## [WORK TO COMPLETE]
Somewhere below is a line with "Kontaktformular (928, 2421)" and, later, a line with "[submit] (290, 16)"; repeat those two lines and all the lines between them, exactly as they are.

=== Begin Enclosure ===

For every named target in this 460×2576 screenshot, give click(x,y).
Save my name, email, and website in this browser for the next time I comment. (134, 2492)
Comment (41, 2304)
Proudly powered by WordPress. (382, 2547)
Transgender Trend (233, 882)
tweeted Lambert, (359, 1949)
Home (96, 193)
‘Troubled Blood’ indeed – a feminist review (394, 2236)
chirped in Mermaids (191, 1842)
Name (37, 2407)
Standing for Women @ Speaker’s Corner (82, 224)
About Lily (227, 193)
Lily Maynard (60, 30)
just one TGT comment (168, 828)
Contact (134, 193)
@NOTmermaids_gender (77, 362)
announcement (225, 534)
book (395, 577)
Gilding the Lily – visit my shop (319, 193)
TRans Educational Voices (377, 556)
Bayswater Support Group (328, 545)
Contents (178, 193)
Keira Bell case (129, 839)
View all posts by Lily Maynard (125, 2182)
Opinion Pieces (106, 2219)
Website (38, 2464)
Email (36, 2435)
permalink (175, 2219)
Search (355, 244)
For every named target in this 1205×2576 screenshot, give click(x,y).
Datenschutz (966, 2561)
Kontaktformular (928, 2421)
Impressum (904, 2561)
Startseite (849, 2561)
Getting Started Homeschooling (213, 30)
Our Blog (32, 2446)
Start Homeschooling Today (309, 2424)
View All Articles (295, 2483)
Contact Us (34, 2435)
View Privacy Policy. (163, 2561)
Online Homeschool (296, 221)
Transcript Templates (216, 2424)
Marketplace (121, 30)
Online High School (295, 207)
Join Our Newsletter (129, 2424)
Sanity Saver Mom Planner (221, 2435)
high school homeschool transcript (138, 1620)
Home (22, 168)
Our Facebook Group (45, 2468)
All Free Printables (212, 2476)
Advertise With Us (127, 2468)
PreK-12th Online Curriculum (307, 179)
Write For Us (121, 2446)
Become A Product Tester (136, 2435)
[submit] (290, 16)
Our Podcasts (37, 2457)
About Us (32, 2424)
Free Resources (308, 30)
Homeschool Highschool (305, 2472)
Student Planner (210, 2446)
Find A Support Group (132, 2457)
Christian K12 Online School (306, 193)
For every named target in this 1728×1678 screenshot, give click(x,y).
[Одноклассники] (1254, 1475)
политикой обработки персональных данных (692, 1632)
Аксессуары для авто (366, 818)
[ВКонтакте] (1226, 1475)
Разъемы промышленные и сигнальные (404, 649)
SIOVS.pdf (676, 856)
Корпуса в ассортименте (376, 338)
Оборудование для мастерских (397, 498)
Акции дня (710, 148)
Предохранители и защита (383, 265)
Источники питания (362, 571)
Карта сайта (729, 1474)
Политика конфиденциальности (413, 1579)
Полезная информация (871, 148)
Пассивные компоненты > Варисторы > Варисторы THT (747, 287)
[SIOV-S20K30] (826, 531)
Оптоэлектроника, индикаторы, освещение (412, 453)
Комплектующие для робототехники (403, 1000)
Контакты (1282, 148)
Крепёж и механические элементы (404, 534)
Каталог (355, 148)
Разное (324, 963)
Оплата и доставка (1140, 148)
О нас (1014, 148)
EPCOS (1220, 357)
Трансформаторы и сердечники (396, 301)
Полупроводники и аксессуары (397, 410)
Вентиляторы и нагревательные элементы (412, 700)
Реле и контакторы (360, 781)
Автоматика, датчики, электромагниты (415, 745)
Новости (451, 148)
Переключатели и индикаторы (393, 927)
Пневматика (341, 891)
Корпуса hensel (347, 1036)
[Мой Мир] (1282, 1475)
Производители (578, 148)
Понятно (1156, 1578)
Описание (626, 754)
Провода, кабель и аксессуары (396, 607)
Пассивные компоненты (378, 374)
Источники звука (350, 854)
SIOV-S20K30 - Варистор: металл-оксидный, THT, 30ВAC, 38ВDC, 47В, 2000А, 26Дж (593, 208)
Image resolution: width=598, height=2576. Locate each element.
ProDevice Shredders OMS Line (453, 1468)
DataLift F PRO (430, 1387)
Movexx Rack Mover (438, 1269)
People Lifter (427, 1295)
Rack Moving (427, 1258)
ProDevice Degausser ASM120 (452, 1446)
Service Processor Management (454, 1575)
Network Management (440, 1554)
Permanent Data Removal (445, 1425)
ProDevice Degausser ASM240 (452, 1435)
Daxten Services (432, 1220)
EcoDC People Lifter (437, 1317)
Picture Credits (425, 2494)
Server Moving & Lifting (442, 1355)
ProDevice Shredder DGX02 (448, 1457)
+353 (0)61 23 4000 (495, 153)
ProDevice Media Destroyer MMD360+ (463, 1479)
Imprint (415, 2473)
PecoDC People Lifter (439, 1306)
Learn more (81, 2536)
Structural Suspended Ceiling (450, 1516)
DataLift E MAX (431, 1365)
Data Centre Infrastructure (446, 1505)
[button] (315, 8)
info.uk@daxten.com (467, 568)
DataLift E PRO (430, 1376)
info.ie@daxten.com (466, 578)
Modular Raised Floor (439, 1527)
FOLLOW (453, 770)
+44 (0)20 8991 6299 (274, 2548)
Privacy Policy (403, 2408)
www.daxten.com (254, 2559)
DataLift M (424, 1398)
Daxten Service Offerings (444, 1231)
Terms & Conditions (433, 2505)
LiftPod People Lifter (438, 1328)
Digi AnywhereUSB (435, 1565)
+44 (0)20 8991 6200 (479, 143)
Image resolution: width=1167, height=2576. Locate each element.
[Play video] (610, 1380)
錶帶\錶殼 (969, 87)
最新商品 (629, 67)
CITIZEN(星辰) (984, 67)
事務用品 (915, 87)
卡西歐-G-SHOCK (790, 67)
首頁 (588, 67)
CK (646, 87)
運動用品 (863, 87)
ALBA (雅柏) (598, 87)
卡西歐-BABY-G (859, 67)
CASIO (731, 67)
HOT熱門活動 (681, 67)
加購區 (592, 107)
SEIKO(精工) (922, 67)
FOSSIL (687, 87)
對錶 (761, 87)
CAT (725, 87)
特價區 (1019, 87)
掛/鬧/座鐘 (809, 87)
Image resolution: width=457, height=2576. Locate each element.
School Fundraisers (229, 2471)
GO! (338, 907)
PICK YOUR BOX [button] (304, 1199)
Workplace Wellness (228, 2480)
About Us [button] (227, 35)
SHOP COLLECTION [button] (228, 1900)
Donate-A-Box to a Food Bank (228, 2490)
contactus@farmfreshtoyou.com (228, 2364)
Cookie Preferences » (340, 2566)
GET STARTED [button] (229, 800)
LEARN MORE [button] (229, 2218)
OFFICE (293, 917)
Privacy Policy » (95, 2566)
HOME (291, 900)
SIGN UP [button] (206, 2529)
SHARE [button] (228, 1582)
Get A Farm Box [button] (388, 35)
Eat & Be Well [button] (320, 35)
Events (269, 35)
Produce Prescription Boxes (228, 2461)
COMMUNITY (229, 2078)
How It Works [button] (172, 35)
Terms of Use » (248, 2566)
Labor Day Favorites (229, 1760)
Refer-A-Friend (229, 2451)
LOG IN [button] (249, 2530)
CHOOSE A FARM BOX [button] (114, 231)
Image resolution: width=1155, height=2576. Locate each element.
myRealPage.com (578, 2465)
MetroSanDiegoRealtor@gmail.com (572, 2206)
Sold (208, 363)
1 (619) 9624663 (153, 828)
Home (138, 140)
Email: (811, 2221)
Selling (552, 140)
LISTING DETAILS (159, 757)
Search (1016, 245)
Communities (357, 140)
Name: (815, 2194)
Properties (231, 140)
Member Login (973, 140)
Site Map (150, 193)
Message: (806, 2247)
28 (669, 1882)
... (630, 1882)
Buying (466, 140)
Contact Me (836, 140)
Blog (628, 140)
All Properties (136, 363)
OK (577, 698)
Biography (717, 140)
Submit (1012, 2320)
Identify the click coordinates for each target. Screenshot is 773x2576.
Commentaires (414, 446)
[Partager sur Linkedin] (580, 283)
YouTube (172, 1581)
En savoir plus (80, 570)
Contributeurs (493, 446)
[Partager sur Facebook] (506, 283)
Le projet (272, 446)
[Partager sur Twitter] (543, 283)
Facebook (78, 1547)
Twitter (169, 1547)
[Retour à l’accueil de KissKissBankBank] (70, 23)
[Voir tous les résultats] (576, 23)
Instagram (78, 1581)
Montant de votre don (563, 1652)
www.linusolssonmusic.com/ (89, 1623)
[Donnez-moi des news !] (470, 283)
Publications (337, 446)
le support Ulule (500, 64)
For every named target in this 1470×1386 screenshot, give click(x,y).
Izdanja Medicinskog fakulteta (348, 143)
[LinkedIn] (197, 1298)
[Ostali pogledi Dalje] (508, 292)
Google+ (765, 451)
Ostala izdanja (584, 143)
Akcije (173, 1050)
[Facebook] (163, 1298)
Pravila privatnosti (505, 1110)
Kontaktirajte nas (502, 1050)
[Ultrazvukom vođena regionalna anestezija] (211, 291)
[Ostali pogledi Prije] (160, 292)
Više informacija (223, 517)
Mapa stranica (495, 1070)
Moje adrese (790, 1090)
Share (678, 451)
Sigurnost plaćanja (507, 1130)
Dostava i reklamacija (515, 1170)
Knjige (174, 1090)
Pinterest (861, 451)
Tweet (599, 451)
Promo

=== End Enclosure ===

## [OUTPUT FOR THIS EXERCISE]
Kontaktformular (928, 2421)
Impressum (904, 2561)
Startseite (849, 2561)
Getting Started Homeschooling (213, 30)
Our Blog (32, 2446)
Start Homeschooling Today (309, 2424)
View All Articles (295, 2483)
Contact Us (34, 2435)
View Privacy Policy. (163, 2561)
Online Homeschool (296, 221)
Transcript Templates (216, 2424)
Marketplace (121, 30)
Online High School (295, 207)
Join Our Newsletter (129, 2424)
Sanity Saver Mom Planner (221, 2435)
high school homeschool transcript (138, 1620)
Home (22, 168)
Our Facebook Group (45, 2468)
All Free Printables (212, 2476)
Advertise With Us (127, 2468)
PreK-12th Online Curriculum (307, 179)
Write For Us (121, 2446)
Become A Product Tester (136, 2435)
[submit] (290, 16)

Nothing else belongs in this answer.